GUEST EDITORIAL: Relearning to “Fish”

by  Larry Floersch

There is talk in Washington these days about the possibility of cutting back the budgets for SNAP (formerly known as Food Stamps) and similar social support programs. Such cuts could be devastating to the many children and elderly persons (they constitute over half of all SNAP beneficiaries) and hard-working but poor Americans who are “food insecure.” Such attempts must be vigorously resisted.

The recent hurricanes in Texas and Florida,  and the resulting disruptions to the supply chains for food, point out how close all of us really are to food insecurity. We as a society have become reliant on our transportation system, industrialized farming and processed food to keep us fed, but those systems can be easily disrupted by natural events — storms, drought, wild fires, crop failures.

There have been other times in our nation’s history when food insecurity was rampant. The most obvious was the Great Depression of the 1930s with its bread lines and soup kitchens. Of course, back then “food insecurity” was called by another, less euphemistic name: hunger.

But things were a little different back then. Our grandparents and great-grandparents who weathered that event had slightly different skill sets than we do today. Back then there seemed to be more “makers.”

My grandmother, who was a farm wife, made bread for the week every Monday, and on Tuesday she made the butter for that bread. She made jams when there were berries, and pickles when the cucumbers in her large garden came in. My grandfather slaughtered, butchered and froze his own beef cattle, pigs and chickens. Oh, and he built his own house.

My other set of grandparents lived in the city, a big city. They didn’t have access to a garden, but my grandfather was a hunter and fisherman, so the freezer was kept full of rabbits, pheasants  and fish. My grandmother, like her counterpart on the farm, canned and pickled when she could get her hands on produce.

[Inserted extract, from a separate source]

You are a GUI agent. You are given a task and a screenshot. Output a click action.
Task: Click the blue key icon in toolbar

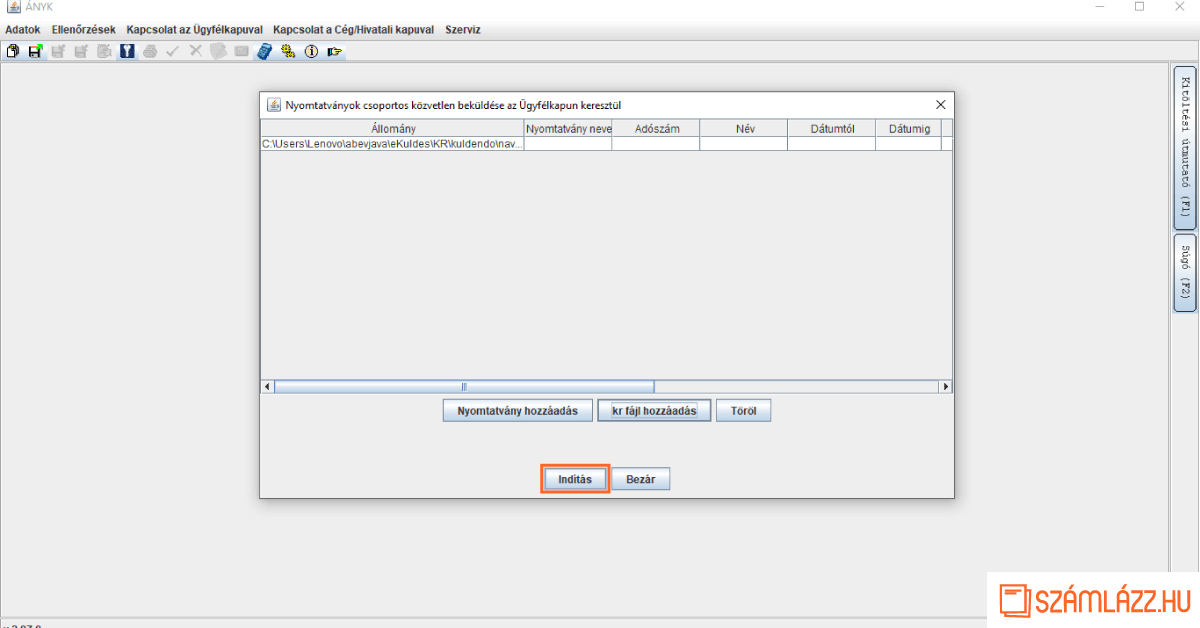click(x=127, y=51)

People like my grandparents were not uncommon. There were perhaps millions of them across the country, all just doing what they could to get by, to avoid as best they could “food insecurity.” (For example, the cooperative store in the hamlet of Adamant was formed during the Great Depression to help residents avoid such insecurity.)

Just the other evening, I looked out the kitchen window and noticed that the crab apple tree had ripe fruit. There were also ripe rose hips for the taking. And staghorn sumac. And apple “drops.” (I have a friend, a former NPR commentator, who exclusively makes her apple pies from drops. She considers it a sacrilege to use store-bought apples.)

Autumn is, of course, the harvest season, with an abundance of produce and fruit. But it got me to thinking about the other seasons. There are the common edible weeds “lamb’s quarters” (Chenopodium album) and dandelion in summer. And there are ramps and fiddlehead ferns in the spring. This brief list only touches the surface of what is naturally available.

In other words, there is food all around us for three seasons of the year. But we Americans have largely forgotten how to forage.

And food can be preserved for winter through freezing, canning, drying and pickling. (One of my most valued cookbooks has been “Putting Food By” by Hertzberg, Greene and Vaughan). The food sources and preserving techniques that were common among homesteaders and farm families and even today among the Amish are becoming lost to the modern world. We have become a convenience culture and such activities are labor-intensive.

Certainly foraging and “putting food by” are not in themselves solutions to cuts to the social safety net or disruptions to the chain of food supplies. Still, there is much wisdom in the proverb, “Give a man a fish and you feed him for a day. Teach a man to fish and he can feed himself for a lifetime.” As government funding ebbs and flows and the effects of climate change increasingly impact our lives, it is time for us all to relearn how to “fish.”